**TASK REQUIREMENTS**
Write out, word for word, each line from the start of the entries through the one holding "You are a computer-use"; omit the pictures.

Source records:
++++++++++
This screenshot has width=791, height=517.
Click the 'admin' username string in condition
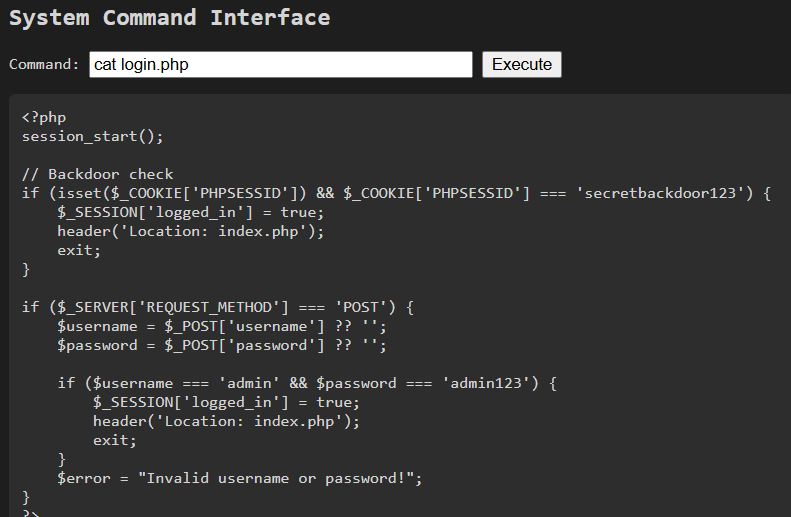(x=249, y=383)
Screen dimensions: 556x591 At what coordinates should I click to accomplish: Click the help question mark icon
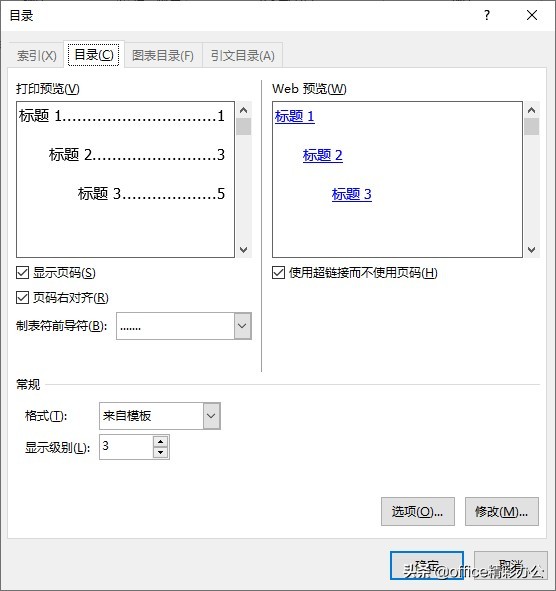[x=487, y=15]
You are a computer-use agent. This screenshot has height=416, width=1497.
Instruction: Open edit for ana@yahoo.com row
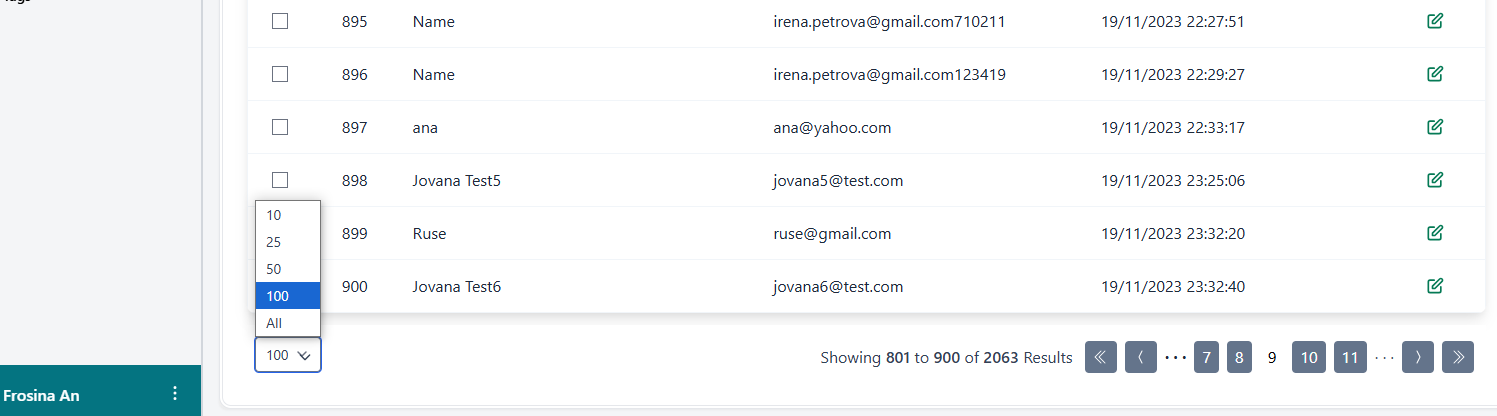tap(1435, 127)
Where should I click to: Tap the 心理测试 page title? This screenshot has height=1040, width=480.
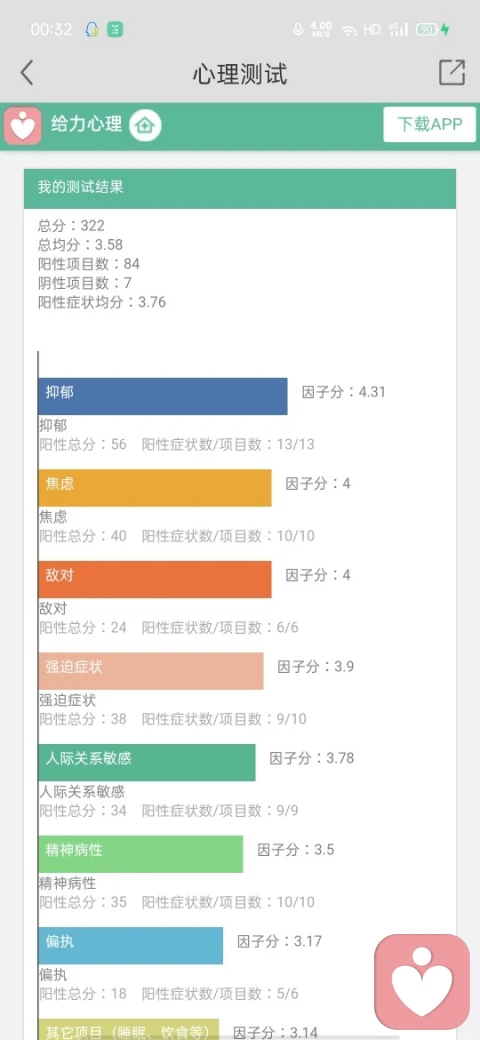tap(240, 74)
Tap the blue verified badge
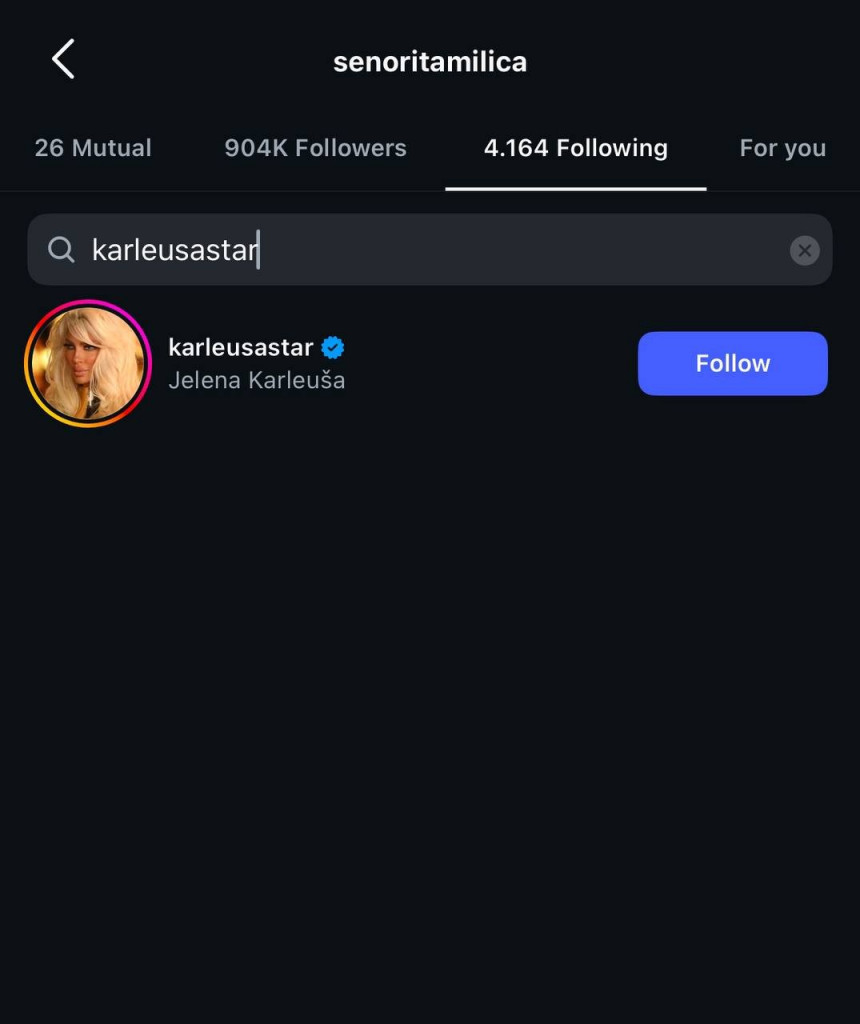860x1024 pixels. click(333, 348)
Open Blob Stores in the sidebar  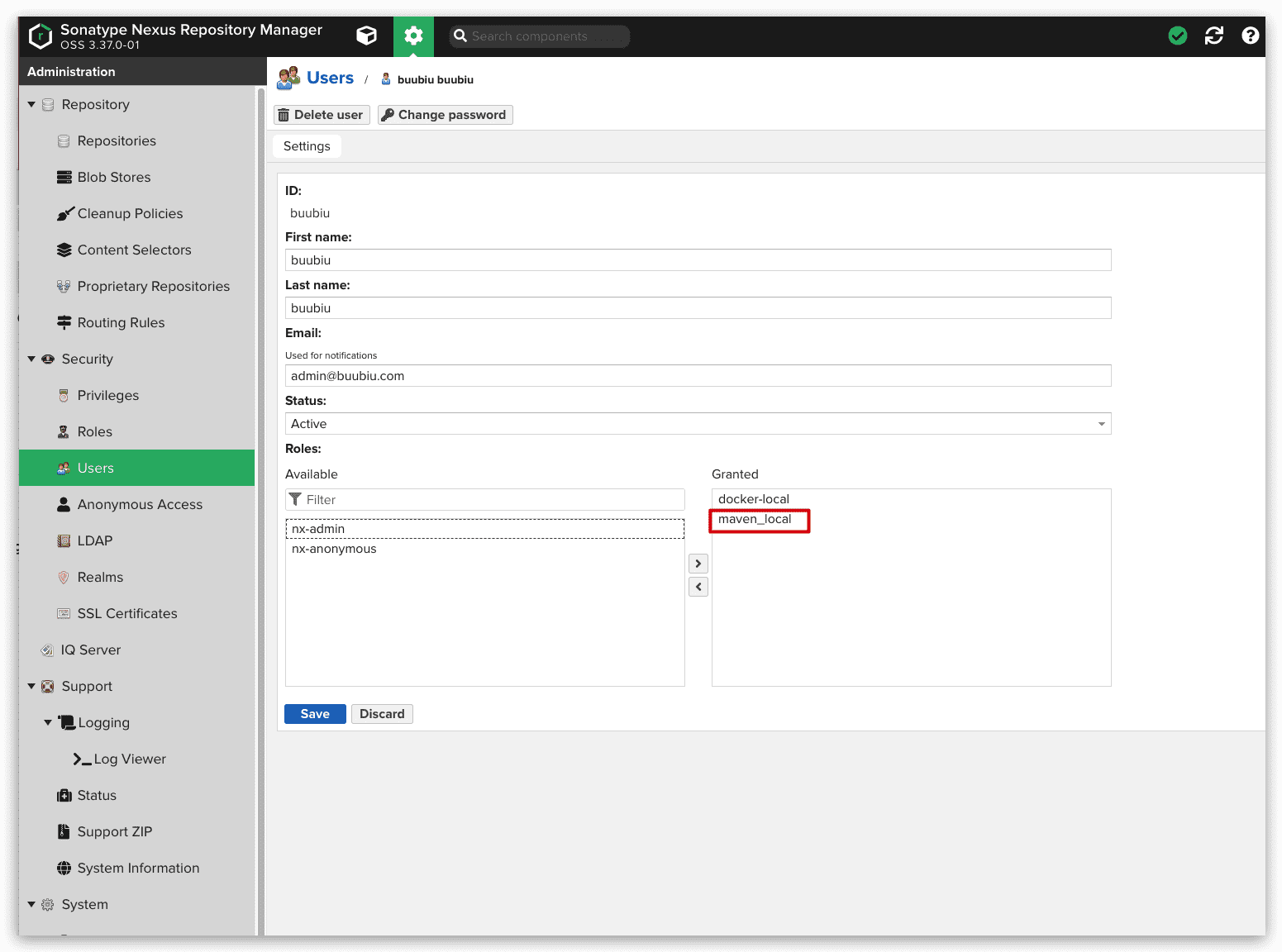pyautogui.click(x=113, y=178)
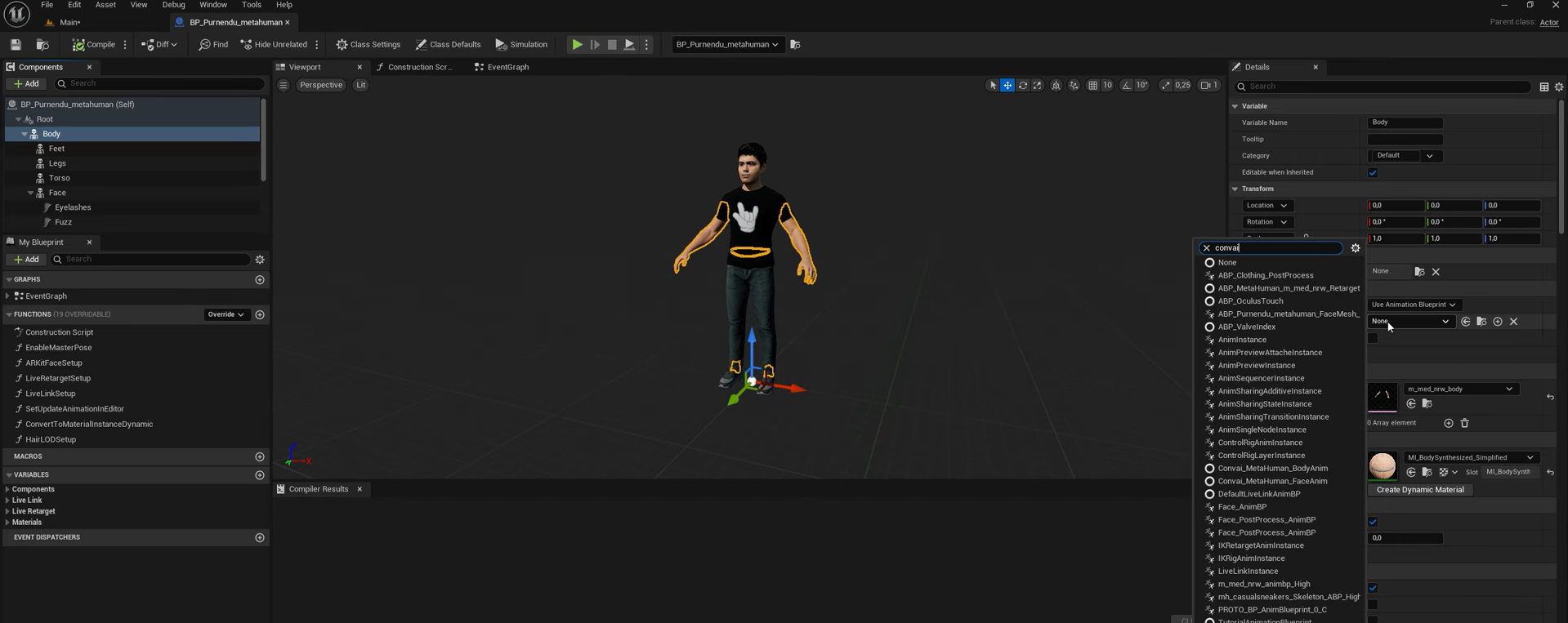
++++++++++
**ANSWER FOR THE TASK**
This screenshot has width=791, height=517.
Click the 'admin' username string in condition
(x=249, y=383)
Screen dimensions: 556x591 At what coordinates should I click to accomplish: Click the help question mark icon
[x=487, y=15]
You are a computer-use agent. This screenshot has height=416, width=1497.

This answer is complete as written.